The absence of regulatory guidance combined with hyperactivity of law enforcement efforts create treacherous waters for even the most diligent of compliance officers. Recent comments by SEC Enforcement Division Director Gurbir Grewal on compliance expectations, particularly regarding the individual responsibility of compliance personnel, should raise concern among cryptocurrency market participants. Grewal emphasized that the SEC will take action against compliance personnel “where there is a total failure by compliance personnel to carry out their compliance responsibilities.” This test depends critically on agreement or consensus regarding compliance responsibilities. In the absence of federal legislation or a substantive regulatory framework, unlike the traditional financial services industry, it raises the possibility that even good faith efforts in the cryptocurrency space will be deemed insufficient by regulators and perhaps characterized as “wholesale failures” meriting sanctions, according to Director Grewal’s public statements.
Crypto risk areas
Crypto compliance officers don’t have the luxury of waiting for clearer regulations to be promulgated. Instead, they must ensure, even in this uncertainty, that their protocols satisfy a range of regulators who have murky and often divergent expectations. Some key areas of focus, described below, are essential to reduce risk and inspire confidence in a program’s effectiveness.
Understanding blockchain technology
Companies involved in cryptocurrency and their executives need to have people working on their compliance team who fundamentally understand blockchain technology, the foundation of cryptocurrency-based business. Compliance teams must be able to educate employees on compliance expectations and educate regulators about their crypto products and operations. Communicating effectively with both constituencies will ensure a highly functioning and defensible compliance regime.
Anti-money laundering procedures
A key area for your compliance strategy to focus on is implementing a satisfactory and robust anti-money laundering (AML) program. The decentralized and pseudonymous nature of cryptocurrencies is often viewed with suspicion by regulators as a channel to hide illicit activity. Indeed, anti-money laundering experts point out that failure to comply with anti-money laundering requirements is often an integral part of the process. burdens that regulatory agencies carry against companies. Without adequate safeguards against money laundering and the risk of other financial crimes, crypto companies are vulnerable to regulatory scrutiny and exploitation by malicious actors.

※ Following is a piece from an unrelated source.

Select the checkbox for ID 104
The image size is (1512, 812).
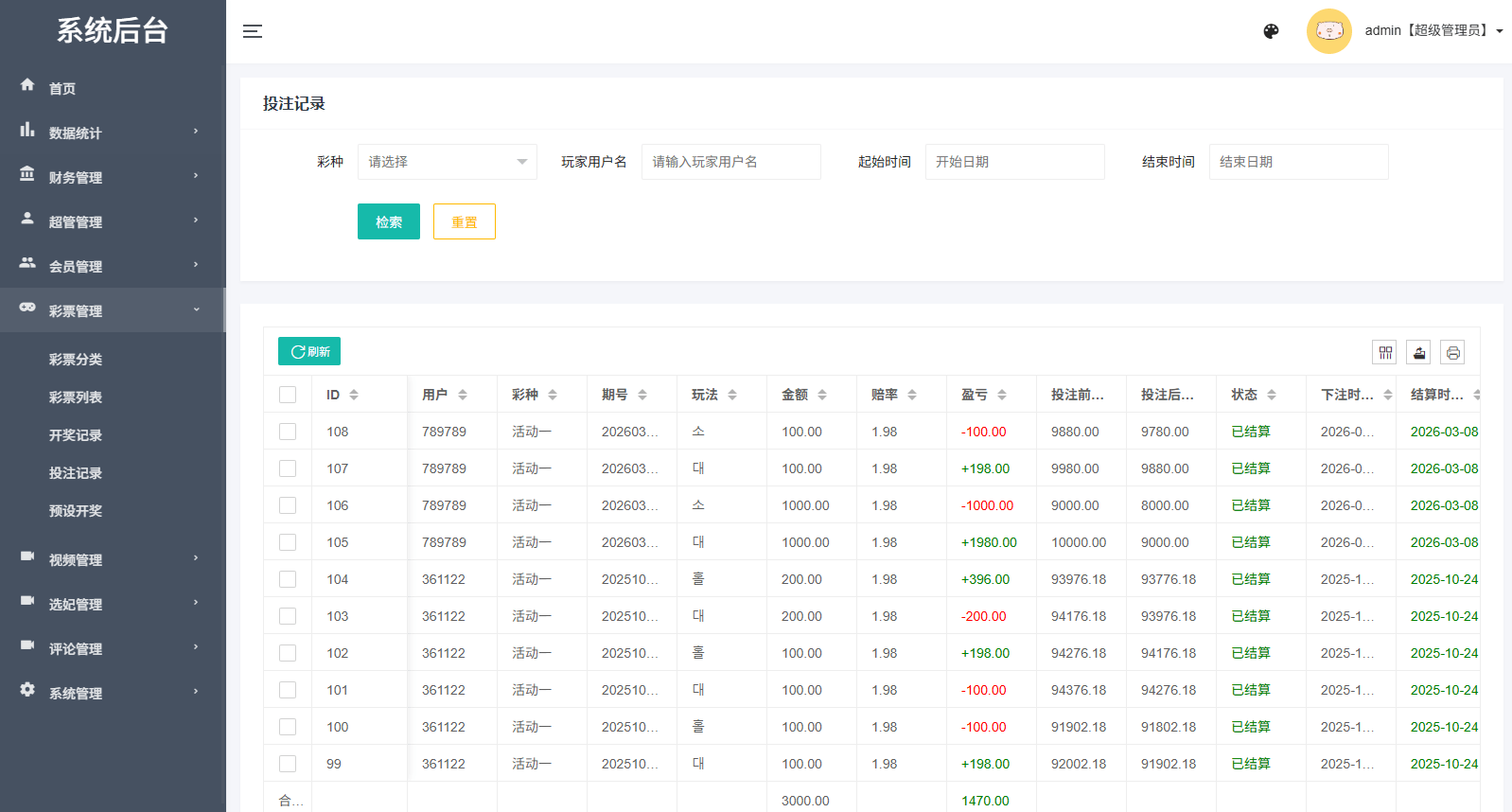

Cryptocurrency trading firms must enhance traditional anti-money laundering procedures to include cryptocurrency-specific monitoring and analysis into their compliance regimes, including the use of blockchain intelligence tools to identify risky and/or cryptocurrency-associated crypto wallet addresses. terrorism. Additionally, companies should be aware that they are being assessed under the Bank Secrecy Act (BSA). For example, in October 2022, Bittrex was considered a financial services company, and ultimately is fined more than $24 million by the Office of Foreign Assets Control (OFAC) and the Financial Crimes Enforcement Network (FinCEN) – both agencies within the U.S. Department of the Treasury – for failure to comply with BSA, anti-money laundering laws and other sanctions. Key to the sanctions was Bittrex’s access to customer IP and physical address information collected from onboarding new customers. The company knew that numerous customers were located in sanctioned jurisdictions, but did not filter customer information for associations with those jurisdictions.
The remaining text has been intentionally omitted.